Exhibit 1 shows GDP and select components from Q4 2019 and Q2 2014—each the first quarter after the sales-tax hike to register the immediate impact on behavior. You wouldn’t know it from the tenor of today’s commentary, but results are overall better this time around.

Exhibit 1: Then and Now

Source: FactSet, as of 2/18/2020. All figures are at seasonally adjusted annualized rates.

One obvious difference between then and now: the government. Most expected 2014’s tax hike to disrupt consumption, but there was also a prevailing belief that the BoJ’s aggressive quantitative easing would be sufficient stimulus to cushion the blow. Five and a half years of sluggish growth and negligible inflation later, that mindset has largely faded. Plus, in contrast with 2014, Japanese exports have been weak for several quarters due to the global manufacturing rough patch. So the government turned on the fiscal stimulus spigots.

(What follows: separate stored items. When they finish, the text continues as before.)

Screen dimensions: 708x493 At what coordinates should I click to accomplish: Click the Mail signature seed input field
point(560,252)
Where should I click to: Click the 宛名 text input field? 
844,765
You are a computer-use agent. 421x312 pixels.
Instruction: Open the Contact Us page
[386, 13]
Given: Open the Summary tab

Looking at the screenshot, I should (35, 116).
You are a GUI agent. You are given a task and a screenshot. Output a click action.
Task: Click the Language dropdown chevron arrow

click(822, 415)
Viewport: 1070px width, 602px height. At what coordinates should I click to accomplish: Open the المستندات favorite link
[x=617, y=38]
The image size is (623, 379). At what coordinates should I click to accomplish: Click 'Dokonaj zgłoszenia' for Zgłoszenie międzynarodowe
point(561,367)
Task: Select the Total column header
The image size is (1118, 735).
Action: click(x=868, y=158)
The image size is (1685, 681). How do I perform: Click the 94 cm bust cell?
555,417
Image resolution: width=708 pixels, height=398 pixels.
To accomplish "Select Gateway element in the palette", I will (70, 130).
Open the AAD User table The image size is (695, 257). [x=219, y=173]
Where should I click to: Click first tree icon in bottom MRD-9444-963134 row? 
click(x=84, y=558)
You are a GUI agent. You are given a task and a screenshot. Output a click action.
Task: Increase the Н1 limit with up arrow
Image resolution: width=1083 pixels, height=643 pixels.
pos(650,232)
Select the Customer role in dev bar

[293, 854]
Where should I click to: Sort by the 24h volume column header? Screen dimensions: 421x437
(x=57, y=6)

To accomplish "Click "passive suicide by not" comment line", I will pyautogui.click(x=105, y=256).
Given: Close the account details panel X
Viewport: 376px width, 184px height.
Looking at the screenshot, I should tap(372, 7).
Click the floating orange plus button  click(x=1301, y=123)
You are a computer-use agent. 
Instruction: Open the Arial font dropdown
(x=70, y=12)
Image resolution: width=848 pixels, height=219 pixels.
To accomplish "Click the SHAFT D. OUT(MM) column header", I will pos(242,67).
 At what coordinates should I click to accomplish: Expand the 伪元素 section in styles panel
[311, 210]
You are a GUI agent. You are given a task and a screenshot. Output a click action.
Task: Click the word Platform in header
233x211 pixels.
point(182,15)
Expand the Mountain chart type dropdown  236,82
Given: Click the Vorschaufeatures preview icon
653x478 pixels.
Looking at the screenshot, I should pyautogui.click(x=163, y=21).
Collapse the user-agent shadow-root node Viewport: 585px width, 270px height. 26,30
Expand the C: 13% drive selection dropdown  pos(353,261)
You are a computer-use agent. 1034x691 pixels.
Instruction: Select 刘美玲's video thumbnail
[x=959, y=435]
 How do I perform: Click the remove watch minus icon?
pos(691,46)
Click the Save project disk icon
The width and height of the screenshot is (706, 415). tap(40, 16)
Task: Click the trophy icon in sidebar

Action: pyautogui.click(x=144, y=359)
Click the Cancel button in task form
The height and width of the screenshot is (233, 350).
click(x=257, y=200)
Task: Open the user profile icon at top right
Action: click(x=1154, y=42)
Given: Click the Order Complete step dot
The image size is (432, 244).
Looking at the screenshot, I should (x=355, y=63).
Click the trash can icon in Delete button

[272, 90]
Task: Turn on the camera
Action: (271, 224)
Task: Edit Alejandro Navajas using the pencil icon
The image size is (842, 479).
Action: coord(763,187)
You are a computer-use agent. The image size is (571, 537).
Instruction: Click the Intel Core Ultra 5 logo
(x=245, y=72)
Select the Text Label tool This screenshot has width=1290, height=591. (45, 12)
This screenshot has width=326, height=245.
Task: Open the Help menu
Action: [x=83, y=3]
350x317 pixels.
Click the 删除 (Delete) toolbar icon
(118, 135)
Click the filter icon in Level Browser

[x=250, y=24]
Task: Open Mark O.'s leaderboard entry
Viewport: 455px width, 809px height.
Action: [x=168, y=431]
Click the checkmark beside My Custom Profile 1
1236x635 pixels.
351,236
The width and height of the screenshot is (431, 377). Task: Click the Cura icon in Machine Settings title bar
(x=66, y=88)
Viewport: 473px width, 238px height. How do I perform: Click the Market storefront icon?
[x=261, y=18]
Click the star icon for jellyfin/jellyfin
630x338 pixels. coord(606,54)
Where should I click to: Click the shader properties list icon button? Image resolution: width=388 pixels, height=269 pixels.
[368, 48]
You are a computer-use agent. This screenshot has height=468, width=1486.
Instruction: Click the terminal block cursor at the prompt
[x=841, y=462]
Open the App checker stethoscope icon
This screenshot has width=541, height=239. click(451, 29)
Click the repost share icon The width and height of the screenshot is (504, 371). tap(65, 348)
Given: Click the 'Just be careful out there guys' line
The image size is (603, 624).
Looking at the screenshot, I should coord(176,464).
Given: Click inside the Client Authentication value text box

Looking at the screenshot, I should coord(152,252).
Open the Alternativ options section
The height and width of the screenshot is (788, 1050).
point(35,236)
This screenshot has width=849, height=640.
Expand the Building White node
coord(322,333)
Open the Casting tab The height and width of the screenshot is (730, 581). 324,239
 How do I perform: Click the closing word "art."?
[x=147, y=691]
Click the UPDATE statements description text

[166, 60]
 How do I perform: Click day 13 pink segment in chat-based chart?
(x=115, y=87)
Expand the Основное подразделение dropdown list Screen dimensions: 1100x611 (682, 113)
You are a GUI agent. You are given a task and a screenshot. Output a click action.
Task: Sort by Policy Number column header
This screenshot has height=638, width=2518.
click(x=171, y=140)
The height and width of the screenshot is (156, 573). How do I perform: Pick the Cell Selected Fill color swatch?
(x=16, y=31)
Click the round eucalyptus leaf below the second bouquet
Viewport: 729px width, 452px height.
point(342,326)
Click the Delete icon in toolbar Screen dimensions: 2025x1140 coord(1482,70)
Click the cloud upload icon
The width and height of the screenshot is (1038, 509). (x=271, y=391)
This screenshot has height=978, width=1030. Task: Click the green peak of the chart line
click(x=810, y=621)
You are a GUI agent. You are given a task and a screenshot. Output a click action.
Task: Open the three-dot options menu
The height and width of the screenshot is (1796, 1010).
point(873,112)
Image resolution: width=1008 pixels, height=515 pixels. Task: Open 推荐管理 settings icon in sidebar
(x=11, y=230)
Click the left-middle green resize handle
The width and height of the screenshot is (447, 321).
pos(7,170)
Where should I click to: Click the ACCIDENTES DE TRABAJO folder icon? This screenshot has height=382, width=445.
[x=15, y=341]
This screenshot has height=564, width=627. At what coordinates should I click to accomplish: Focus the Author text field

That will naturally raise questions over how much credit fiscal stimulus should receive for the smaller decline in household spending this time around. The answer will be impossible to determine, considering how many other variables were at play. In addition to exempting some household items from the tax hike, officials adjusted taxation of big-ticket items to reduce the incentives to front-load major purchases before the tax hike took effect. There is some evidence this worked as intended. In the quarter before 2014’s tax hike, household spending jumped 8.8% annualized.[ii] But in Q3 2019, on the eve of October’s hike, it rose just 1.7% annualized.[iii] Imports—which represent domestic demand—jumped 26.5% in Q1 2014 but climbed just 2.8% in Q3 2019.[iv] With a little less noise this time, it could mean the impact will be short-lived, but only time will tell.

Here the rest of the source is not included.